With a debt burden in excess of €6 billion, the revelations that the Italian dairy company's assets were far smaller than it claimed have come as a real blow. The company managed to broker a deal with its banks last week to help pay back a €150 million bond, but it now has to find $400 million to buy back an 18 per cent stake in its Brazilian subsidiary - and has already missed one deadline.
The Parma-based company is said to be still in talks with the investors exercising their option to sell back the stake, but it has already missed the first payment on 17 December and looks increasingly unlikely to meet the second deadline on 22 December.

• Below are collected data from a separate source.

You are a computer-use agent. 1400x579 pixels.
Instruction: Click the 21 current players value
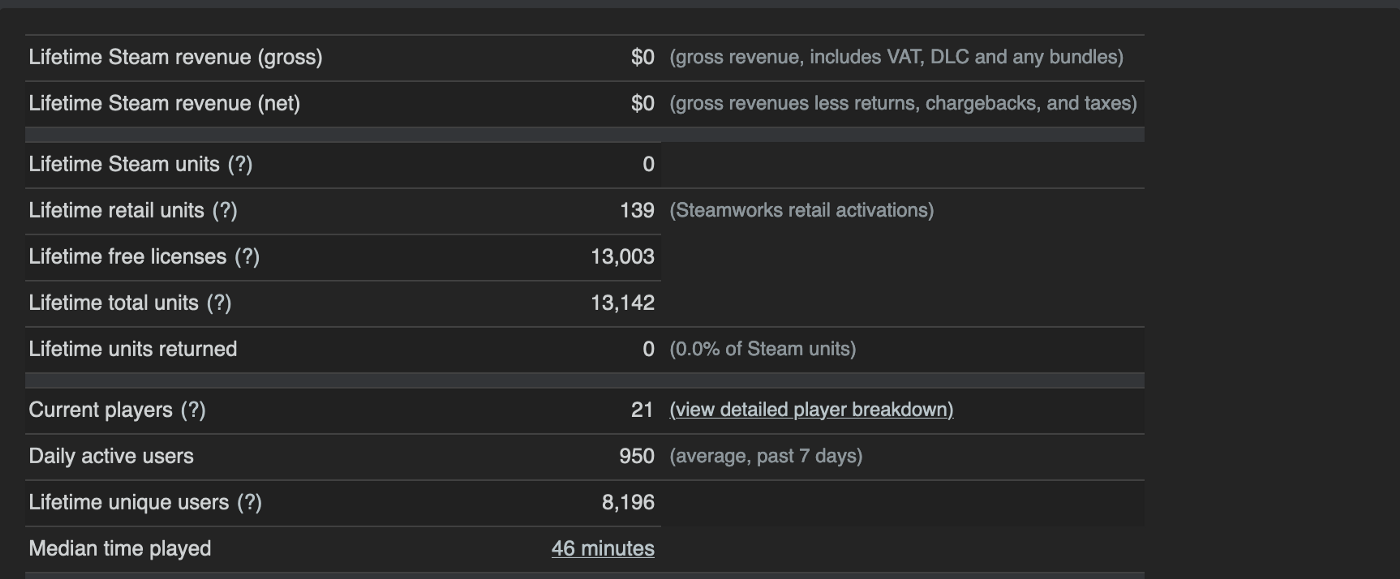(x=642, y=410)
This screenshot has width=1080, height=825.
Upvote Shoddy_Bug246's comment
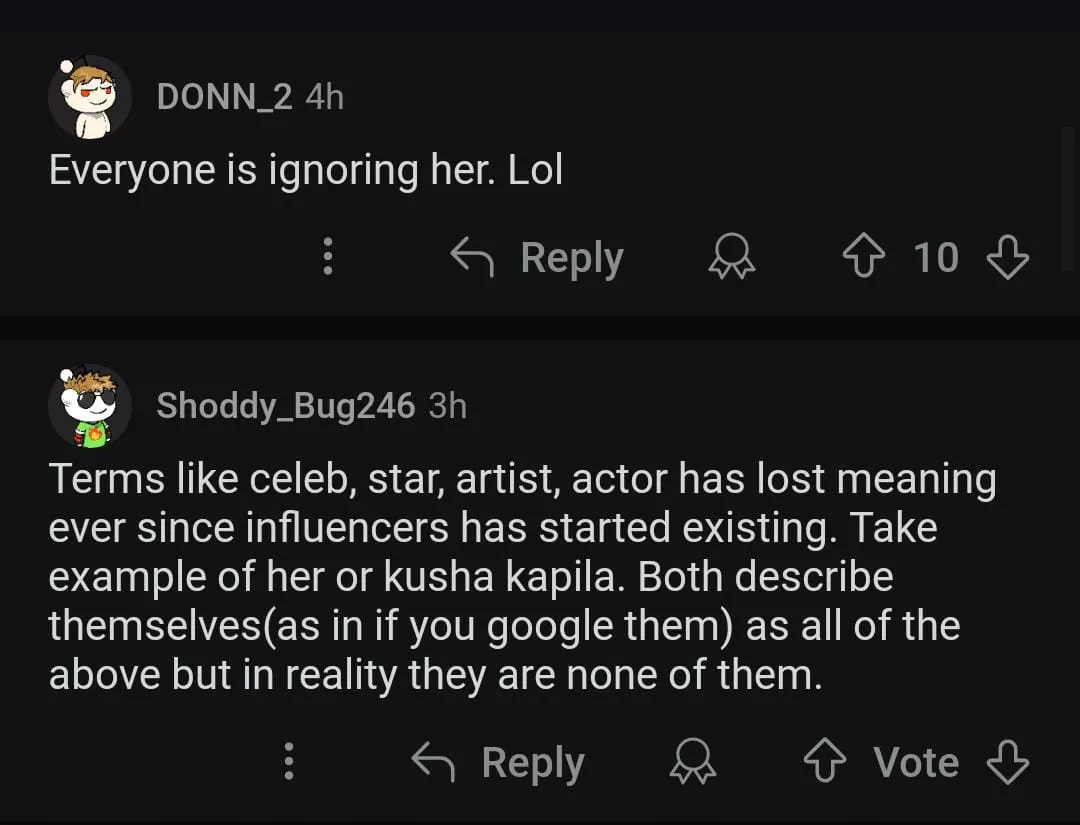click(x=825, y=763)
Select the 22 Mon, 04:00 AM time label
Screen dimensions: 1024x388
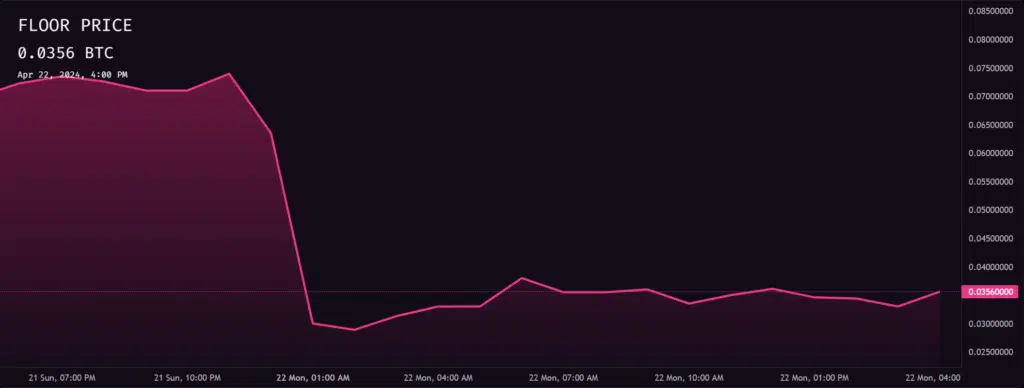pyautogui.click(x=438, y=378)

The Brazilian unit is also reported to have suspended payments to its milk suppliers there in a move to protect its own operations from the financial problems of its parent. Brazilian newspaper Valor Economico has published a letter sent by the Parmalat Brasil Industria de Alimentos division to suppliers asking them for their "co-operation and collaboration in order to temporarily delay the payment of our financial obligations".
Bondi must keep talking with the investors - who at least appear to be happy to negotiate, for now - if he is to avoid triggering a default - which would have serious implications for all of Parmalat's other investments. Newspaper reports suggest that the company is seeking six months' grace before paying out, but that with Bondi at the helm, the suggestion is that the company's creditors will now be much more open to negotiation than before.
But while Bondi has an enviable reputation when it comes to turning around companies, even he may find that extricating Parmalat from the quagmire into which it has fallen is a challenge too far.
Up until about two months ago, the company said it had €4.2 billion in cash and liquid assets with which it would service the €6 billion in debts. But revelations of various dubious investments in offshore funds led analysts to question how much of this cash pile the company could actually get its hands on.
These doubts were confirmed earlier this month when Parmalat failed to realise its nearly €500 million investment in a Cayman Islands-based fund called Epicurum, triggering the near-default on the bond repayment.
The company announced earlier this week that it had temporarily suspended its efforts to retrieve this money as Bondi and his new management team try to find alternative means of reducing the company's debts.
But each new day seems to bring another embarrassing revelation, and today is no exception. The company has issued a statement this morning concerning its own Cayman Islands-based subsidiary Bonlat.
"Bank of America N.A., New York Branch, has informed Grant Thornton, the auditor of Bonlat Financing Corporation, a company based in the Cayman Islands and part of the Parmalat group, that it does not have 'an account' in the name of Bonlat," the statement read.
"Further, Bank of America denied the authenticity of a document dated 6 March 2003 that certified the existence of securities and liquidity amounting to approximately €3,950 million as at 31 December 2002 relating to Bonlat. This document was taken as the basis for the certification of Bonlat's 2002 accounts."
Parmalat's board is due to meet today to discuss this latest unwanted revelation, and Bondi's agenda is looking increasingly crowded as he tries to untangle the mess of ill-advised investments and dubious accounting practices.
He is also scheduled for further talks with a group of US and UK bond investors claiming to hold $2 billion in Parmalat debt, according to a report in the Wall Street Journal, and will be expected to come with some answers to the pressing question of just exactly where Parmalat's supposed cash pile has disappeared to and what is the full extent of its debts - questions that will not be answered until at least January, the new chairman has said.